第14話
バジニアが捕らえて拘束していた黒い塊、その正体は以前にサイモンがお説教をし、その隙にマーレが尻尾を切って撃退したリザードマンのロッコウでした。いかにも再生途中という感じの中途半端な尻尾が何よりの証拠です。
意外な場面での再会にサイモンは驚きを隠せません。それと同時にロッコウが拘束されている事に気付くと、慌てて彼を開放すべく動き出します。
「バジニアさん、その方は知り合いというか何と言うか……とにかく開放してあげてください!」
「でもコイツ村の周りをコソコソ嗅ぎまわってメッチャ怪しかったで。ウチはてっきり刺客や思たんやけど」
「事情はお話ししますから、とりあえず縄をほどいてください」
事情を知らないバジニアはちょっと
さてさて、かくして無事解放されたトカゲ男のロッコウ。目の前にはいつかと同じくサイクロプスが正座して待ち構えています。もっとも、以前とはサイモンの心の内が全く異なっておりました。
「その節は、大変失礼いたしました。突然の事で回復魔法もかけてあげられず、まことに申し訳ありません」
サイクロプスが巨体を折り曲げ丁重に土下座する光景は、珍しくもありますがある意味恐ろしくもあります。なにせ迫力が半端ないですからね、謝られているはずのロッコウもそのせいか言葉を失っているようです。

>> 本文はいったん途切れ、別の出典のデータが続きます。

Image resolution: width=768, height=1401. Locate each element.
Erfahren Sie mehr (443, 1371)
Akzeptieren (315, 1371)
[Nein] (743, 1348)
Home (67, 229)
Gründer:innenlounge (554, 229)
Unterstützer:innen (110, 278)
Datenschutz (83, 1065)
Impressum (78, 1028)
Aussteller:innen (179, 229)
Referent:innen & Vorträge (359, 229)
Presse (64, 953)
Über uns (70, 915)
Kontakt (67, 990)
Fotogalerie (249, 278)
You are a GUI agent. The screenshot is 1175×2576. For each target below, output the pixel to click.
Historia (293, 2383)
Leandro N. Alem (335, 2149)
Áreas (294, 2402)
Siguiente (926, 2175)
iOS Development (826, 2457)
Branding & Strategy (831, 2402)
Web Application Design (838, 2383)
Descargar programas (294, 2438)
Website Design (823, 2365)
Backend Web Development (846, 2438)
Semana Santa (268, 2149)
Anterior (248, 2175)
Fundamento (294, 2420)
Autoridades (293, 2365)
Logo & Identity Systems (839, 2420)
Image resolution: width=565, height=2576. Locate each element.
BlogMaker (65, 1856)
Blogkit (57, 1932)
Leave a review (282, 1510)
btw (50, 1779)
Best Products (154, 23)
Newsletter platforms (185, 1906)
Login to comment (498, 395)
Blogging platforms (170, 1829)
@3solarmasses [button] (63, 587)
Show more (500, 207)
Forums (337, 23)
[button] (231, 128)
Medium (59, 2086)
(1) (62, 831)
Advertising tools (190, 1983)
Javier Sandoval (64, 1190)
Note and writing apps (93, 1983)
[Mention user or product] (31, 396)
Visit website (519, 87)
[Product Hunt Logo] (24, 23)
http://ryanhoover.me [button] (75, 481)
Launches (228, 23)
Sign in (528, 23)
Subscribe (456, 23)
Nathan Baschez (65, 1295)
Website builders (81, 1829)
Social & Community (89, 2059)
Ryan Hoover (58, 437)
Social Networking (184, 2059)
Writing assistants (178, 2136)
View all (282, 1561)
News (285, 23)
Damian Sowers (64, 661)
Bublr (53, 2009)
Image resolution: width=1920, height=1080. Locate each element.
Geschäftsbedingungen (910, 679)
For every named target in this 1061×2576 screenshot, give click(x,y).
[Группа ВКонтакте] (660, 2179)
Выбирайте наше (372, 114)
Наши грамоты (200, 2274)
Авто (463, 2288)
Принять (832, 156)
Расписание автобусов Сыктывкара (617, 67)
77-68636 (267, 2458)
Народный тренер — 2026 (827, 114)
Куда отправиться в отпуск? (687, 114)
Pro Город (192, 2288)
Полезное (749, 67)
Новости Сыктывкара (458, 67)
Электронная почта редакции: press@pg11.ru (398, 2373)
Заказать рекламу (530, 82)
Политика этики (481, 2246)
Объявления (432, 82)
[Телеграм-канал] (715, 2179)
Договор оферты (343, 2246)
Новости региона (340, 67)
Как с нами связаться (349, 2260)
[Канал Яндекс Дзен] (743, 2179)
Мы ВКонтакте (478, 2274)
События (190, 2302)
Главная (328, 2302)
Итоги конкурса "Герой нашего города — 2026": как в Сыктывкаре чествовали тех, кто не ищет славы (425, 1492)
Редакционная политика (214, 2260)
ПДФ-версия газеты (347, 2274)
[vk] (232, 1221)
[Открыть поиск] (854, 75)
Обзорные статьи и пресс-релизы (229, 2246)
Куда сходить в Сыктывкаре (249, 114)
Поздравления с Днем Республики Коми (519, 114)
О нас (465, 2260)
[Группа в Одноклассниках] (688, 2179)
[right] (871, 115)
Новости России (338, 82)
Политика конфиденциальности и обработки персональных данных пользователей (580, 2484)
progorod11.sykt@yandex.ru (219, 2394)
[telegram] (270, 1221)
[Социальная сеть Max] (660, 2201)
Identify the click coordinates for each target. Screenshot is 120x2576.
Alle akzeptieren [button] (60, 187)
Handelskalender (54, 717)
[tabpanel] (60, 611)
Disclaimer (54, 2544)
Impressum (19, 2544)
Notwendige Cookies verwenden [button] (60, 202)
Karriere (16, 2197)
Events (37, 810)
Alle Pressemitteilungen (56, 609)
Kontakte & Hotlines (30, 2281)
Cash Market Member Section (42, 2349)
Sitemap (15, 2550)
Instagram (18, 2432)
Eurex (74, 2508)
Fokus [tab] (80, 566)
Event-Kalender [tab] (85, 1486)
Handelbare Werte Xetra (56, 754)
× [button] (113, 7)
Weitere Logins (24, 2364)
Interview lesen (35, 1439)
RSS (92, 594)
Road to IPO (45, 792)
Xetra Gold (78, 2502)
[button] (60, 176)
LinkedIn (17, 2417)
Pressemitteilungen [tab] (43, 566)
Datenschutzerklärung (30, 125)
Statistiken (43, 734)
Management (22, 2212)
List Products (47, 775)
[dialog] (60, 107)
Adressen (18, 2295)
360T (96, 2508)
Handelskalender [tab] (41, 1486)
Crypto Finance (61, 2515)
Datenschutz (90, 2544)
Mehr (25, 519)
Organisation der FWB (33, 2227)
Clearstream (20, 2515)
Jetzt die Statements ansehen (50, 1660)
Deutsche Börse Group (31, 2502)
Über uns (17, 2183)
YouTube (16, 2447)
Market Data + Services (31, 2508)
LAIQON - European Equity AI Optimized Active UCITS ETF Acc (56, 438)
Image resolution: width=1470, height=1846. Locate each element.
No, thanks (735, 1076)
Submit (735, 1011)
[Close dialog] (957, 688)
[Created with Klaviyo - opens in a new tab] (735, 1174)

「サイモン、謝ることあらへんで。あんたの話の通りやったらそらマーレも悪いかもしれんけど、やっぱり本を正せばコイツが池乗っ取ろうとしたんがそもそもやろ」
サイモンがなぜこのリザードマンに謝っているのか、バジニアもサイモンからその時の話を聞きました。事情を知ったバジニアは、やはりロッコウが悪いとの判断により鋭い目つきでドスに手をかけています。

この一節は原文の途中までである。